Hate to completely out myself as a java noob, but how on earth does one actually use this code? javac won’t compile it. It doesn’t run directly via the ‘java’ command (saved in a file and passed as an argument). Can those of us that aren’t java devs please get some hints?

Clues are much appreciated.

Thanks,
-C

I’m not sure about the Java code, but if you have Go installed, you can try this program to do a similar thing.

$ go get -u gopkg.in/square/go-jose.v2/...
$ go run certbot-to-pem.go [path to private_key.json]
-----BEGIN RSA PRIVATE KEY-----
<snip>

Here is the program (certbot-to-pem.go):

package main

import (
	"crypto/rsa"
	"crypto/x509"
	"encoding/pem"
	"fmt"
	"io/ioutil"
	"os"
	"reflect"

	"gopkg.in/square/go-jose.v2"
)

func main() {
	if len(os.Args) != 2 {
		fmt.Println("Usage: certbot-to-pem path-to-certbot-private_key.json")
		os.Exit(1)
	}

	pkBuf, err := ioutil.ReadFile(os.Args[1])
	if err != nil {
		panic(err)
	}

	var k jose.JSONWebKey
	if err := k.UnmarshalJSON(pkBuf); err != nil {
		panic(err)
	}

	switch p := k.Key.(type) {
	case *rsa.PrivateKey:
		fmt.Println(string(pem.EncodeToMemory(&pem.Block{
			Type:  "RSA PRIVATE KEY",
			Bytes: x509.MarshalPKCS1PrivateKey(p),
		})))
	default:
		panic("Don't know how to deal with " + reflect.TypeOf(p).String())
	}
}

Awesome - thank you for the go code. I was able to extract a valid RSA key out of the private_key.json file. Saved this off to a private_key.pem file and openssl reports “RSA key ok” when I run a ‘-check’ against it.

Now I’m trying to sort out why the key extracted is being reported by openssl as not matching the certificate I was issued by letsencrypt. Am I just not caffeinated enough and completely missing how this private key is used in letsencrypt?

End result I need is both the private key and certificate available so that I can use them in a slapd instance.

That’s your Let’s Encrypt account key. It isn’t used for certificates.

Your certificate private key is present as a symlink in /etc/letsencrypt/live/{domain}/privkey.pem .
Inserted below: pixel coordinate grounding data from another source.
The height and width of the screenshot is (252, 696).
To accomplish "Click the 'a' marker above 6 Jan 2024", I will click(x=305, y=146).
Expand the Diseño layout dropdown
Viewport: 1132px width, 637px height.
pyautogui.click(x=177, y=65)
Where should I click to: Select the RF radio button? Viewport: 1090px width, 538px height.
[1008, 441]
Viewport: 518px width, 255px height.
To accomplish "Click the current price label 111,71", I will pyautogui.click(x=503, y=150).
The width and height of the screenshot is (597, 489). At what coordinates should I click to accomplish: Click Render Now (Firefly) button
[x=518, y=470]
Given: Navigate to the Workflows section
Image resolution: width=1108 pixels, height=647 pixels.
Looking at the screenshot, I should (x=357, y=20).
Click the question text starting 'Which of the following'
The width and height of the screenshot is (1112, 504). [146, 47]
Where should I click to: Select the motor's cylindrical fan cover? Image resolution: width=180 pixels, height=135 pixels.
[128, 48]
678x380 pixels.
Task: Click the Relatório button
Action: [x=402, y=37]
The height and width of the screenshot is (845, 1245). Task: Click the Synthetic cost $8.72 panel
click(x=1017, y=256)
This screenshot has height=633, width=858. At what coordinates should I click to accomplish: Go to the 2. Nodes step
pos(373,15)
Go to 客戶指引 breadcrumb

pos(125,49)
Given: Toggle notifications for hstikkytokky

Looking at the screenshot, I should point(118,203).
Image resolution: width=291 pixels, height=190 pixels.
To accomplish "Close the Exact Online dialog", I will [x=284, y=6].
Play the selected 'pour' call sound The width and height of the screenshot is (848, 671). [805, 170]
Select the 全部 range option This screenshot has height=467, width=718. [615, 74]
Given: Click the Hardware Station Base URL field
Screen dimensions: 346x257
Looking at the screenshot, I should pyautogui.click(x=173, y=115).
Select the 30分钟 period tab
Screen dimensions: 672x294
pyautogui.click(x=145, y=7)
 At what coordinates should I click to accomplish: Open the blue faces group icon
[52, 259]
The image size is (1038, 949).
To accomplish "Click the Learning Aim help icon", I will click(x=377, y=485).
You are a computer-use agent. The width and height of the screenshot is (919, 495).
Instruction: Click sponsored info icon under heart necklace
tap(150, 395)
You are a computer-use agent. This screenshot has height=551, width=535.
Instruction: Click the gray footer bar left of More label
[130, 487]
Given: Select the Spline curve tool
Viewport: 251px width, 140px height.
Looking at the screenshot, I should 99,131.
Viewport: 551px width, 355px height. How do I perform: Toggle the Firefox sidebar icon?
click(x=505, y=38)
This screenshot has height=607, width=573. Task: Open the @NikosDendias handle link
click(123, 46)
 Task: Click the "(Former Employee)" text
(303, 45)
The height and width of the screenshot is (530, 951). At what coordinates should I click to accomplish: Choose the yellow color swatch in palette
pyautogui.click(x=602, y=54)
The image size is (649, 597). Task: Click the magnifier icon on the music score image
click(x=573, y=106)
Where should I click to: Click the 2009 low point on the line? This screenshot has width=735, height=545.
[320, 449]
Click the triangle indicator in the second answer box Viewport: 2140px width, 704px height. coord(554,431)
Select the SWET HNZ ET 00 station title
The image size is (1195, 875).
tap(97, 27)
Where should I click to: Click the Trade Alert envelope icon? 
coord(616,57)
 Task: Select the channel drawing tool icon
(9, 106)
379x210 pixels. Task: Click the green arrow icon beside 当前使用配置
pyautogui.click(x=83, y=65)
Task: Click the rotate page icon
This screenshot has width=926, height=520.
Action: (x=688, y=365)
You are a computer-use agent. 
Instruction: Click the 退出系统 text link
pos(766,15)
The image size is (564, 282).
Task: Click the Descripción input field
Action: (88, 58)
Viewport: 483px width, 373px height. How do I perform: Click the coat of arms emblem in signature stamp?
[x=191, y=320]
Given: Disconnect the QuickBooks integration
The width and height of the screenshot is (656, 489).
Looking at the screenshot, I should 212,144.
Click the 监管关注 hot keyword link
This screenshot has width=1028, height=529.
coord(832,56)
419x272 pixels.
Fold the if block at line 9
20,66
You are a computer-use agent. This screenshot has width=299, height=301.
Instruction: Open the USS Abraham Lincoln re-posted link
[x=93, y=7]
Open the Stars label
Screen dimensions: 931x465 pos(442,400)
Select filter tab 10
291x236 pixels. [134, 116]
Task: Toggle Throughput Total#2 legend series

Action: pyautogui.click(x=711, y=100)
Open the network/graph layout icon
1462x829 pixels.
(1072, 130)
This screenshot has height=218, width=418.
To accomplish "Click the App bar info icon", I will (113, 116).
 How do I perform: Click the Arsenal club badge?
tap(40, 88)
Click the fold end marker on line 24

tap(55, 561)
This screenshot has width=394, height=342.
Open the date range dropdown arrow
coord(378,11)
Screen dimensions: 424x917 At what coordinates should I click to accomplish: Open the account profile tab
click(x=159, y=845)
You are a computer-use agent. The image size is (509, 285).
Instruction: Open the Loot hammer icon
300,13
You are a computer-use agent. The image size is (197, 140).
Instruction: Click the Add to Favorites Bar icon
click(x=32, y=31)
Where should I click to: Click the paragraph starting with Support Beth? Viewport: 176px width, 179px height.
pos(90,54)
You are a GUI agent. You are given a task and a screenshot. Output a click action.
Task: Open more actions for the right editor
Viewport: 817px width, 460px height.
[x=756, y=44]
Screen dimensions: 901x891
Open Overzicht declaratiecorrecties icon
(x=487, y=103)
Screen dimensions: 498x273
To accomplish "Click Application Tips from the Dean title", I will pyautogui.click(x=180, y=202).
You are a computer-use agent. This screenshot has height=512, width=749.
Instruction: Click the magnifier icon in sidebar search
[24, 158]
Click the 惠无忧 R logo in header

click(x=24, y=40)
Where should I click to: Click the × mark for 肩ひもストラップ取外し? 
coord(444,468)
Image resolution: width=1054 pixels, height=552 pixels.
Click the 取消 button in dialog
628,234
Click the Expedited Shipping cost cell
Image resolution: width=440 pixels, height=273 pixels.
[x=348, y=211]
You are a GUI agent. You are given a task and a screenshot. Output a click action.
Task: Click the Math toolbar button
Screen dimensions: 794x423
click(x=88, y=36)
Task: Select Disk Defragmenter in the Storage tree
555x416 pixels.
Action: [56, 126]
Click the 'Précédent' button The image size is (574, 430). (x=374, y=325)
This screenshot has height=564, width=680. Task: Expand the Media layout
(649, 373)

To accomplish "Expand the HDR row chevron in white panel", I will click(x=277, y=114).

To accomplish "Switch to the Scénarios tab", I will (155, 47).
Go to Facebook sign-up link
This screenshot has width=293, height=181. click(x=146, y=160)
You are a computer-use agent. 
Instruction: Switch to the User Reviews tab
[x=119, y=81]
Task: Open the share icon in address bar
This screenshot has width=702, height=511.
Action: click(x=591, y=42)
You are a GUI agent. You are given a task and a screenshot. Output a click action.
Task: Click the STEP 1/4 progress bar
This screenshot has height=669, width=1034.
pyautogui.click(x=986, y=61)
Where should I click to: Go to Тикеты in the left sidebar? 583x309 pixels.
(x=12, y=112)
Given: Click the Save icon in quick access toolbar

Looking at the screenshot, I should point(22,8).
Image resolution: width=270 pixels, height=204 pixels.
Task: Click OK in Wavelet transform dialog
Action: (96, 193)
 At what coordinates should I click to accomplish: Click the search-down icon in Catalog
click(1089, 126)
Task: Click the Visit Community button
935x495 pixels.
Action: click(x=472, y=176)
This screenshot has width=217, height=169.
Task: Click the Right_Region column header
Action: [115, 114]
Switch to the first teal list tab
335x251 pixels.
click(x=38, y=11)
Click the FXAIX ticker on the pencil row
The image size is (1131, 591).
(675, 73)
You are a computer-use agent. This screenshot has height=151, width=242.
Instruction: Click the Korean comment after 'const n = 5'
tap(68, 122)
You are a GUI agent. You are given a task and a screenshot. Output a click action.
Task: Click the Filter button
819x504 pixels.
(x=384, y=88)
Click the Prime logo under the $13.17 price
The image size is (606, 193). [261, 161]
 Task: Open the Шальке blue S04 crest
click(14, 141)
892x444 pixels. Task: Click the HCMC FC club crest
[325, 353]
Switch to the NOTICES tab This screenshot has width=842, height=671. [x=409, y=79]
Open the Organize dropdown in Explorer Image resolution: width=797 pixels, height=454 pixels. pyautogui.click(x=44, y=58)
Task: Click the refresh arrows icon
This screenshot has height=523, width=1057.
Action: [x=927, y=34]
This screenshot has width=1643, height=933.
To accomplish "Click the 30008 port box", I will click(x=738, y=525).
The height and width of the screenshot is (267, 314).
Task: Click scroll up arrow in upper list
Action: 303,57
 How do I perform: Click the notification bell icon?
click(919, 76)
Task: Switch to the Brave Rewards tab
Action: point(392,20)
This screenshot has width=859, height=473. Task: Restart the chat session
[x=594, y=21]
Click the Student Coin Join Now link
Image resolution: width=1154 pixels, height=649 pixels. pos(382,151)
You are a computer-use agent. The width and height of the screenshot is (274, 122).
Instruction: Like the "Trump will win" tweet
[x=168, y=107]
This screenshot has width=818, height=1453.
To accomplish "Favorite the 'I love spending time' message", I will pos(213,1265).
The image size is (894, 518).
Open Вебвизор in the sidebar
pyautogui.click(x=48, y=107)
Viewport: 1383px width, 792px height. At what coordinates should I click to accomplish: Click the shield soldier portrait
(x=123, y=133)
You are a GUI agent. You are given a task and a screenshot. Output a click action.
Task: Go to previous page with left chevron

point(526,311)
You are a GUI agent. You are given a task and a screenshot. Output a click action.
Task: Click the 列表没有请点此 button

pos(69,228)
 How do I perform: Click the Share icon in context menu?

Gotcha - thanks. That’s where I know they get stored on my other nodes. This system in particular though never set that dir structure up when the letsencrypt provisioning ran:

=====

get a new cert

letsencrypt certonly --standalone --csr “$WORKDIR/httpd-csr.der” --email “$EMAIL” --agree-tos

It’s a FreeIPA server and someone had contributed a routine to handle generation and installation of letsencrypt certs for the various IPA services:
https://github.com/freeipa/freeipa-letsencrypt.git

That’s why I was searching around to see if I could figure out some other place that the letsencrypt utility had perhaps put the private key and had for some reason thought it was being stored in the private_key.json file, but I now follow the difference. I’ll re-run things via the CLI and get the proper dir structure working.

Thanks again for the help and enlightenment. Been staring at this for too long so obviously was getting confused.

-Chris

When Certbot is run with the “--csr” option, it doesn’t set things up in the typical /etc/letsencrypt/live/ location.

That’s why the renew-le.sh program is copying the certificate from a “0000_cert.pem” file somewhere.

The CSR was generated by certutil. I’m not familiar with certutil, but I assume it either read a private key from somewhere, or generated one and saved it somewhere.

You should consult the configuration or documentation for FreeIPA or certutil to try to determine where the key is.

Edit: I guess it’s in /etc/httpd/alias/ – possibly not in a .pem file – but I’m really not sure.